- Born: August 16, 1966 (age 59) Akron, Ohio
- Other names: Lance Randas
- Occupations: Director; writer; producer;
- Years active: 1985-present

= J. R. Bookwalter =

American filmmaker

J. R. Bookwalter (born August 16, 1966) is an American filmmaker, screenwriter, and producer from Akron, Ohio. He is best known for directing low-budget horror, action, and science fiction films, including The Dead Next Door, Robot Ninja (both 1989), Ozone (1993), and Polymorph (1996). He is the founder of Tempe Entertainment which ran from 1988 until 2019 when the company's name changed to Makeflix.

== Career ==
J. R. Bookwalter began his career at the age of 19 in 1985 with The Dead Next Door. The film was an independent production shot on Super 8 film in Akron, Ohio, over the course of four years. It was executive produced by Sam Raimi, with Bruce Campbell supervising post-production sound as well as providing the overdubbed voices of two of the lead characters. Bookwalter wrote, directed, edited, and composed the score for the film. The Dead Next Door has gone on to amass a cult following and has been noted as being the most expensive shot on Super-8 film ever made.

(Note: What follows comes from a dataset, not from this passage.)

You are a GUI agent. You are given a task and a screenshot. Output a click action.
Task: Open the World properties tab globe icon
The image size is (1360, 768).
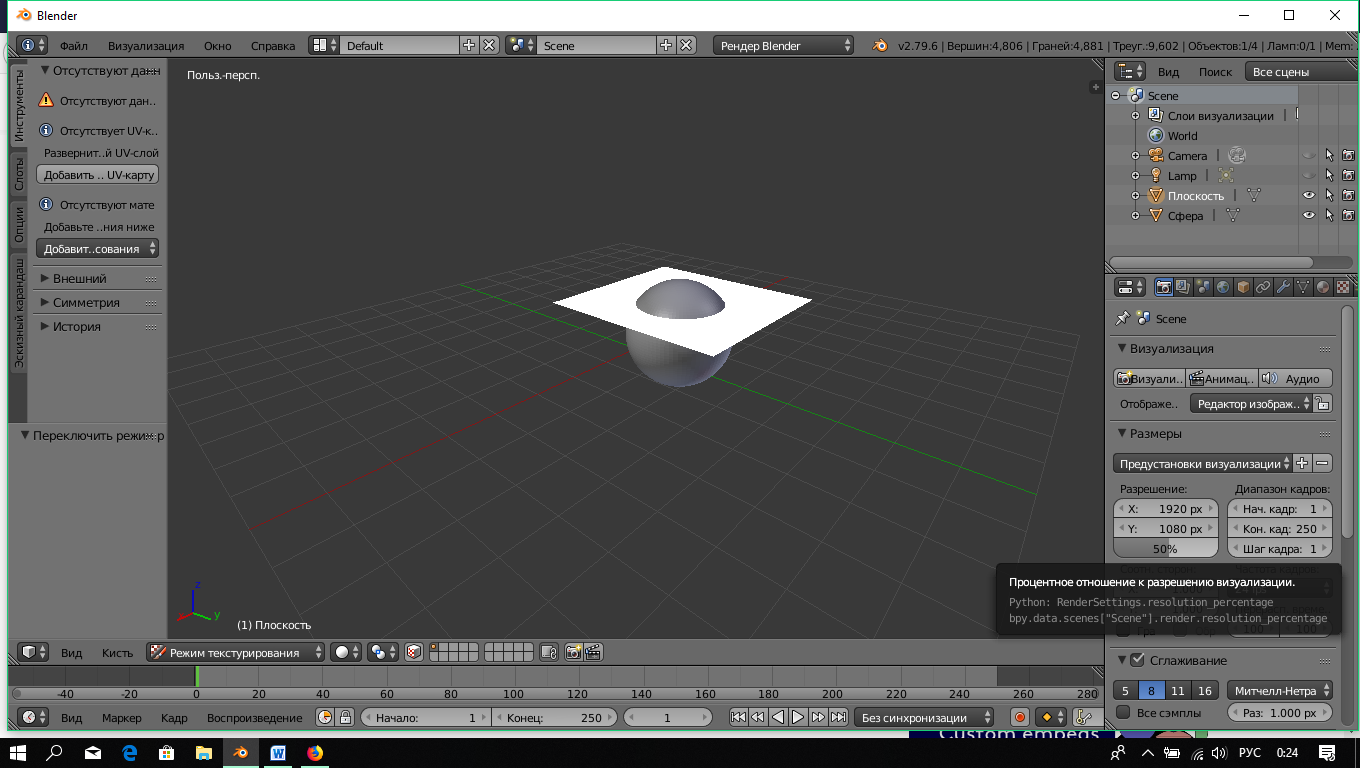click(x=1223, y=287)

During post-production on The Dead Next Door, Bookwalter wrote and directed the low-budget superhero action film Robot Ninja, which was executive produced by David DeCoteau. The film was released in 1989 and features cameos from Scott Spiegel, Burt Ward, and Linnea Quigley. In the years since its release, Robot Ninja achieved cult status on the video collector market. In a review for the 30th anniversary Blu-ray release, Rue Morgue states, "Splishy gore, body horror, off-kilter performances, and a self-reflexive edge make Robot Ninja a cut above your average exploitation movie fare."

Bookwalter produced Skinned Alive in 1990. The film stars Scott Spiegel and Mary Jackson.

Beginning in the early 1990s, Bookwalter directed a handful of low-budget shot-on-video films including Zombie Cop (1991), Maximum Impact, and Humanoids from Atlantis (both 1992), often times crediting himself under the pseudo name "Lance Randas".

In 1993, Bookwalter directed Ozone starring James R. Black. In their review for the film, Film Threat called it "A dreamy descent into Cronenberg-esque madness."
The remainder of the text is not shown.